• Input for this task
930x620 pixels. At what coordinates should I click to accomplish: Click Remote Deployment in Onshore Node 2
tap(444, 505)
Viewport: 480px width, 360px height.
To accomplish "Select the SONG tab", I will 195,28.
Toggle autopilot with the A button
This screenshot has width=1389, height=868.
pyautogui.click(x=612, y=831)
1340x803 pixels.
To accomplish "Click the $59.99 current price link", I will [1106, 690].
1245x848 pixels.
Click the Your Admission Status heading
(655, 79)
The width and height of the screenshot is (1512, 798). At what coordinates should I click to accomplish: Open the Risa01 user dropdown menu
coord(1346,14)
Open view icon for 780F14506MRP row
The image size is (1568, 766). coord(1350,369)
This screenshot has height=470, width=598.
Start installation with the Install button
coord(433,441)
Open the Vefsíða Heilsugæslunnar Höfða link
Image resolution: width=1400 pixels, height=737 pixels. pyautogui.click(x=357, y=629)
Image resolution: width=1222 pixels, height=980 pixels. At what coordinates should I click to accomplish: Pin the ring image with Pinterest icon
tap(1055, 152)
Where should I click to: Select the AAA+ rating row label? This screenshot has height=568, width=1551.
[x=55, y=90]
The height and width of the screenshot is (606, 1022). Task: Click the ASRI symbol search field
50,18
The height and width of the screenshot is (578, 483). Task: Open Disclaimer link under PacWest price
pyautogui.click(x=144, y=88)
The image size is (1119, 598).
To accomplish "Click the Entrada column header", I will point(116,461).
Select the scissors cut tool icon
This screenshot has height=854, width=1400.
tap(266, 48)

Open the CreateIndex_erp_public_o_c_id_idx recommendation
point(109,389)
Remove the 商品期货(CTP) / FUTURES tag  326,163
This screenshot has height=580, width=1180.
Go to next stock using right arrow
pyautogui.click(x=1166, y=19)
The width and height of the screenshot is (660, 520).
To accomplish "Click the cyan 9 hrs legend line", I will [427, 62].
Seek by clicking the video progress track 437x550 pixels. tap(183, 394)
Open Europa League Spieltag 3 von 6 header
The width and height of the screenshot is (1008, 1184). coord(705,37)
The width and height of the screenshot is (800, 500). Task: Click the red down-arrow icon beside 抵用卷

• Goal of the exercise
Copy out all of the material, word for word.

• Completed exercise
930x620 pixels. At what coordinates should I click to accomplish: Click Remote Deployment in Onshore Node 2
tap(444, 505)
Viewport: 480px width, 360px height.
To accomplish "Select the SONG tab", I will 195,28.
Toggle autopilot with the A button
This screenshot has width=1389, height=868.
pyautogui.click(x=612, y=831)
1340x803 pixels.
To accomplish "Click the $59.99 current price link", I will [1106, 690].
1245x848 pixels.
Click the Your Admission Status heading
(655, 79)
The width and height of the screenshot is (1512, 798). At what coordinates should I click to accomplish: Open the Risa01 user dropdown menu
coord(1346,14)
Open view icon for 780F14506MRP row
The image size is (1568, 766). coord(1350,369)
This screenshot has height=470, width=598.
Start installation with the Install button
coord(433,441)
Open the Vefsíða Heilsugæslunnar Höfða link
Image resolution: width=1400 pixels, height=737 pixels. pyautogui.click(x=357, y=629)
Image resolution: width=1222 pixels, height=980 pixels. At what coordinates should I click to accomplish: Pin the ring image with Pinterest icon
tap(1055, 152)
Where should I click to: Select the AAA+ rating row label? This screenshot has height=568, width=1551.
[x=55, y=90]
The height and width of the screenshot is (606, 1022). Task: Click the ASRI symbol search field
50,18
The height and width of the screenshot is (578, 483). Task: Open Disclaimer link under PacWest price
pyautogui.click(x=144, y=88)
The image size is (1119, 598).
To accomplish "Click the Entrada column header", I will point(116,461).
Select the scissors cut tool icon
This screenshot has height=854, width=1400.
tap(266, 48)

Open the CreateIndex_erp_public_o_c_id_idx recommendation
point(109,389)
Remove the 商品期货(CTP) / FUTURES tag  326,163
This screenshot has height=580, width=1180.
Go to next stock using right arrow
pyautogui.click(x=1166, y=19)
The width and height of the screenshot is (660, 520).
To accomplish "Click the cyan 9 hrs legend line", I will [427, 62].
Seek by clicking the video progress track 437x550 pixels. tap(183, 394)
Open Europa League Spieltag 3 von 6 header
The width and height of the screenshot is (1008, 1184). coord(705,37)
The width and height of the screenshot is (800, 500). Task: Click the red down-arrow icon beside 抵用卷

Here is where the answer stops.